--- DATA FOR REVIEW ---
○ ○ ○ ○
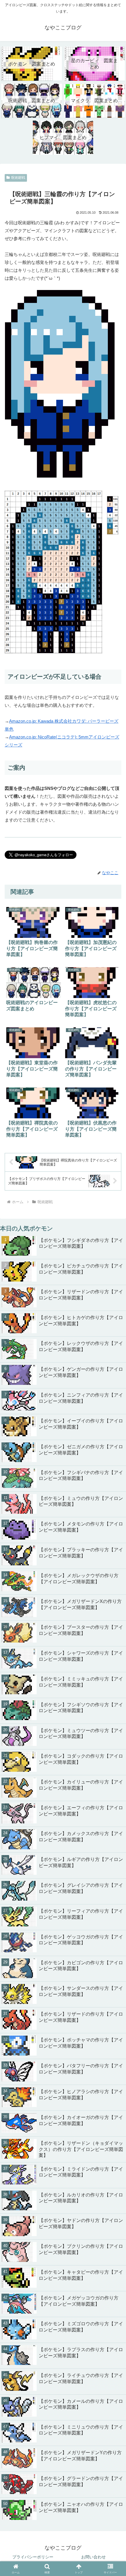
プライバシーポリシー (32, 2557)
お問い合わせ (93, 2557)
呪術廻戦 (18, 178)
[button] (114, 1783)
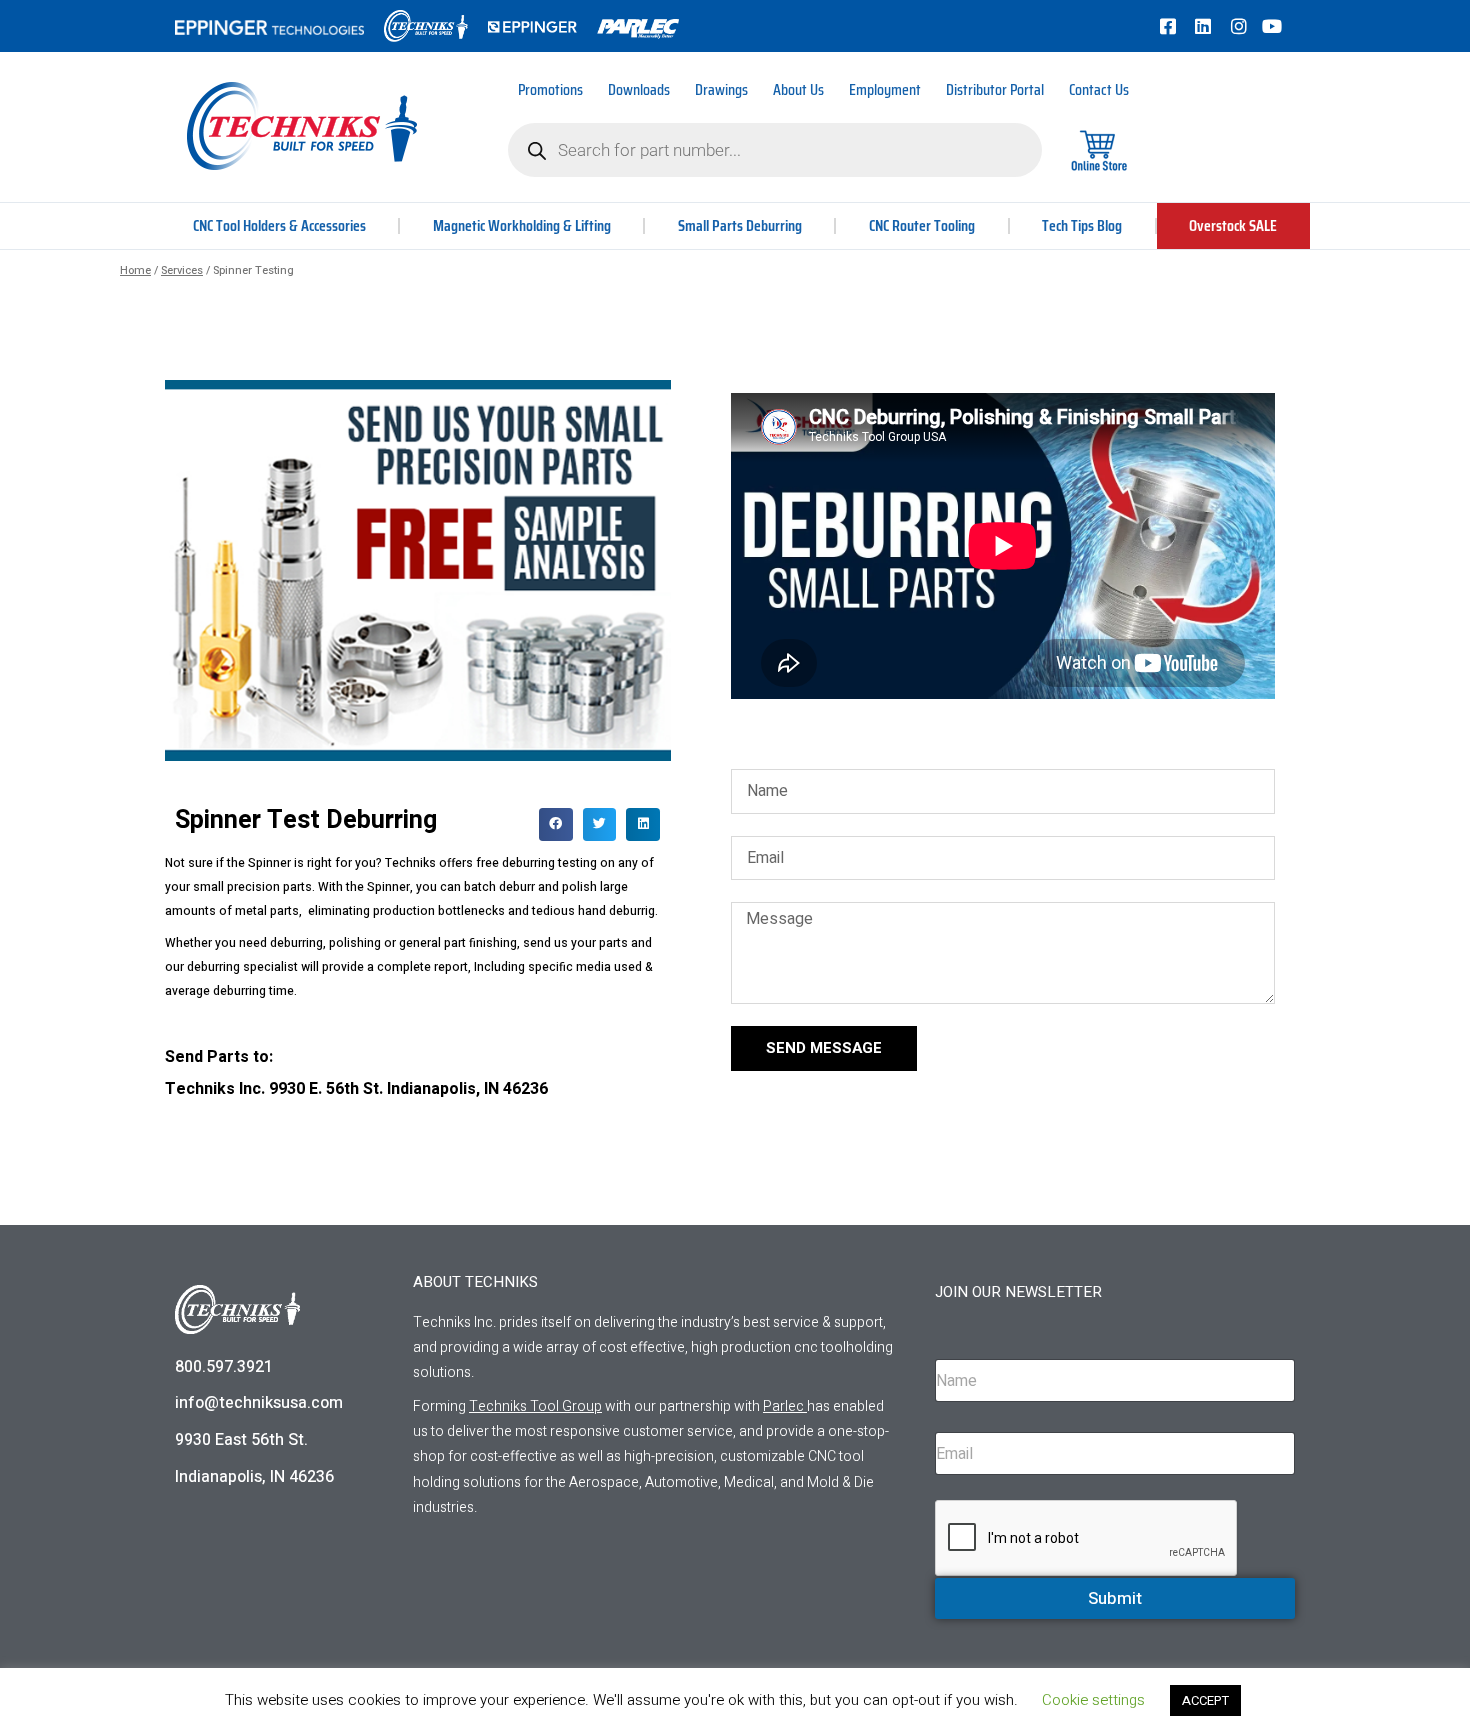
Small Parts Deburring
○ ○ ○ ○
--- EXERCISE ---
Pictures stay out of the copy, while everything else in the records above goes in exactly as written.

--- TASK RESULT ---
プライバシーポリシー (32, 2557)
お問い合わせ (93, 2557)
呪術廻戦 (18, 178)
[button] (114, 1783)
Small Parts Deburring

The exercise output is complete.